The consumer interest in healthier food is growing and with it the demand for low salt, sugar and fat products. At the same time governments are inducing the food industry to reduce fat, salt and sugar significantly. These aspirations are not new and many food products have already been reformulated, for example by gradually reducing salt or sugar in their products in such a way that consumers are not aware of the reduction (stealth strategy).
In addition to this, sodium salts have been replaced by potassium salts, sugar by sweeteners such as stevia, and fat by protein- or starch-based fat replacers. Technologically, this now has reached its limit, while significant reductions are still demanded. A 50% reduction target or claims such as “no added” sugar or salt are becoming increasingly relevant for the next generation of healthy food products.
And at the same time – and this will never change – the consumer does not accept any compromise in taste. This calls for an innovative approach, a new approach that allows fast combining and screening of possible solutions bypassing multiple classic product development and consumer testing.
To achieve this, at Nizo food research, we have developed an experimental platform over the past five years. This has been built around a so-called olfactometer and a gustometer. The olfactometer technique allows for the timely dosing of aromas (retronasal or orthonasal delivery) into the nose of a person, mimicking the smell of a product. The gustometer will offer well-controlled taste stimuli to a person. In the picture above, a test person can be seen who is intubated and is instrumentally receiving flavours in the nose and taste in the mouth.
This, in combination with a person being asked to eat a standard food, allows for designing the best combination of multiple taste and aroma combinations. These flavours (taste and aroma) can be systematically varied in their compositions, intensity and timed perception. The latter has been shown to be very relevant considering that sensory satiation is strongly affected by the timed release of flavour stimuli. Long flavour release profiles (as observed from high fat products) provide a stronger satiation compared to that from low fat (short flavour release) products.
Combining low fat products with the flavour release profile of a high fat product, however, is judged inferior as a result of incongruence of both sensory stimuli. Consequently, food products in which the taste system has been significantly modified need sophisticated rebalancing of all of its sensory dimensions. Using this set-up, capable of virtually simulating food experiences, is very efficient in designing optimal consumer appreciation of a food product.
To measure the response of a person in an analytical instrumental way, this platform has been recently extended using techniques to analyse brain responses to map “wanting”.
Neuroimaging literature, mostly based on functional MRI scanning, has demonstrated the involvement of brain centres in the basal ganglia in the experience and the anticipation of reward. The anticipated reward of a person actually reflects, in a direct, non-verbal way, how much the person wants the stimulus that is shown. This response is non-voluntary and immediate.
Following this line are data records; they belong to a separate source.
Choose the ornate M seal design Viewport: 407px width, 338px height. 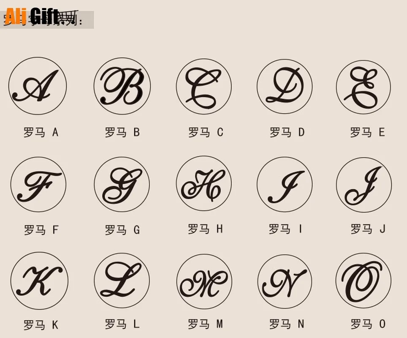tap(204, 282)
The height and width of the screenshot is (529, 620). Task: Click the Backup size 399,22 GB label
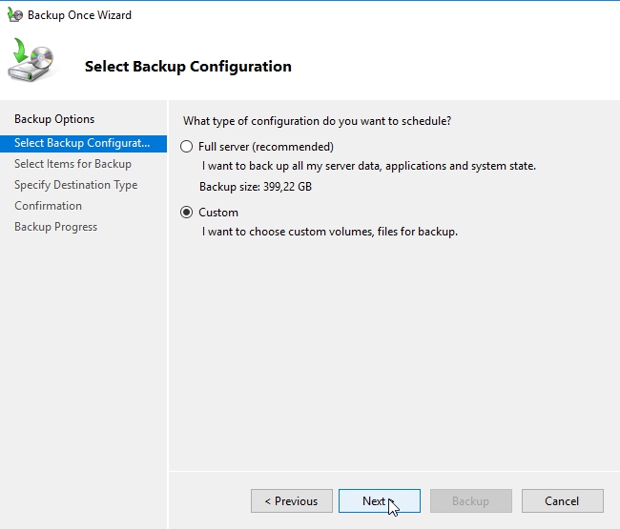(x=256, y=187)
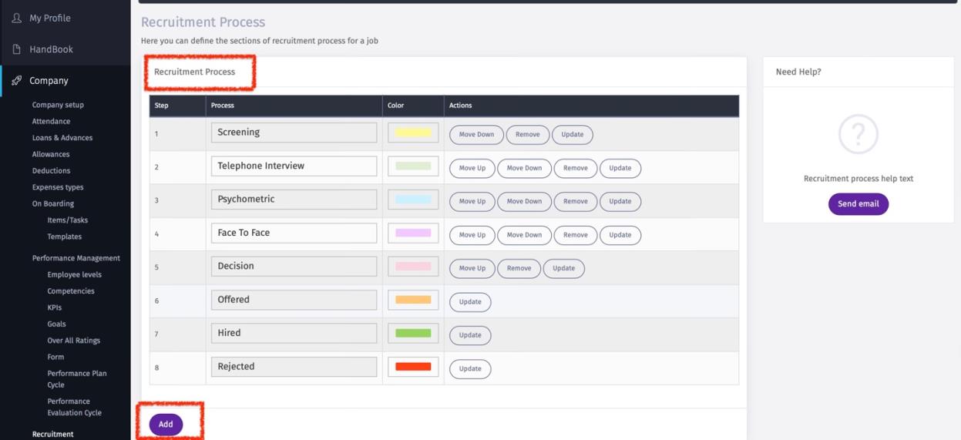Open Company setup in the sidebar
Screen dimensions: 961x440
pyautogui.click(x=58, y=105)
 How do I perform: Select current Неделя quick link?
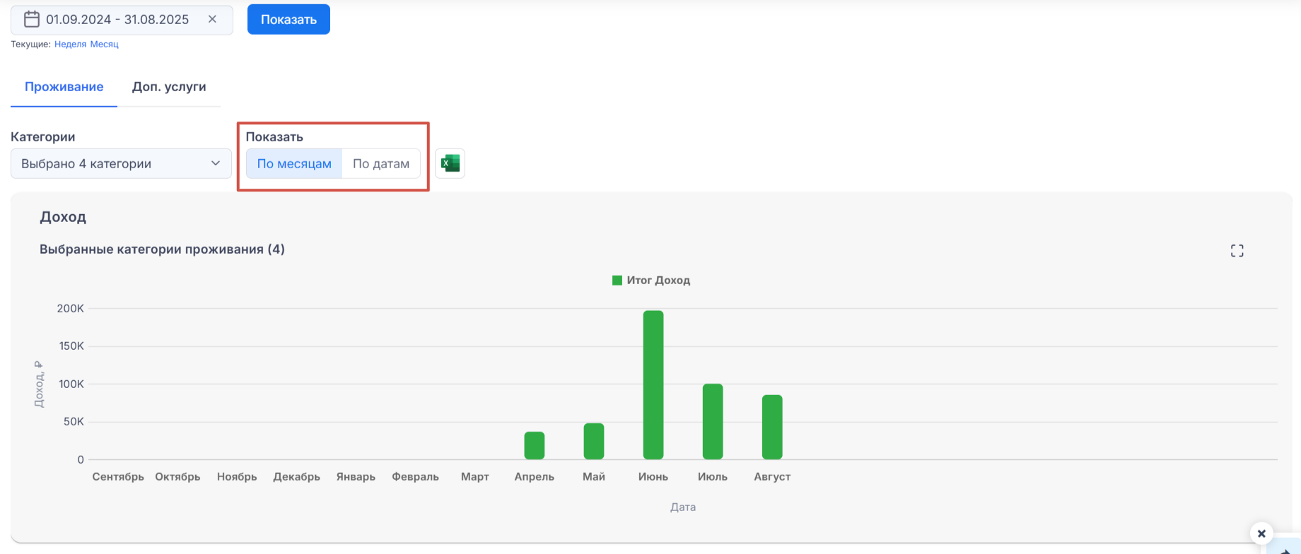pos(70,44)
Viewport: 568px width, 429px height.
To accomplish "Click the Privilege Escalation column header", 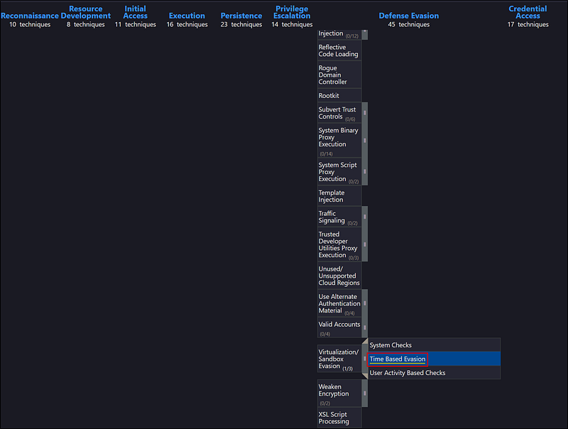I will pyautogui.click(x=292, y=12).
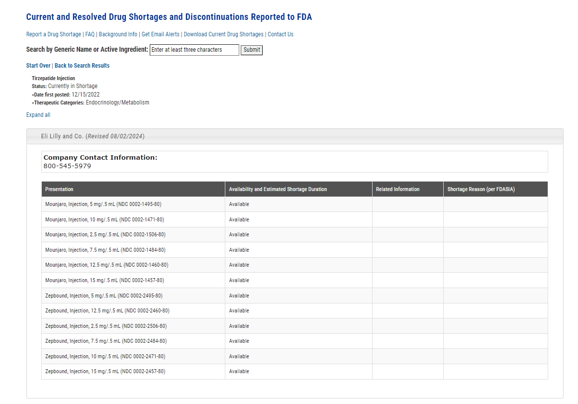Click the Presentation column header

[59, 189]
We have succeeded in developing EEG-measures, eye tracking and pupil dilation measures and involuntary facial and manual response measures that reliably reflect those “wanting” responses. The beauty of this is that the response is independent of cultural differences in the way that people express their preference. No language is required to register the response of a person and no socially more acceptable answers can be given.
Besides food itself, food-related parameters can also be tested (for example packaging and the look and feel of the foods) and even marketing aspects of a products (such as a brand and concepts). The distribution pattern in the inset figure (above) shows a “high wanting” response. Using these techniques, recent projects which we have executed for customers showed successful reduction of salt by 50% in soups and ketchup without consumers being able to notice the difference between these and the original products. In another project, significant salt reduction was achieved in meat products by boosting the salty taste by applying aroma systems of well-chosen meat sources. This allowed the company to develop salt-replacer systems which do not need any form of declaration.
The development of this new generation of tasty and healthy products which have been significantly reduced in salt, sugar and/or fat needs advanced high tech tools. The examples above show it’s time to leave the simple solutions behind and embrace the next quantum leap in producing superior tasty healthy products.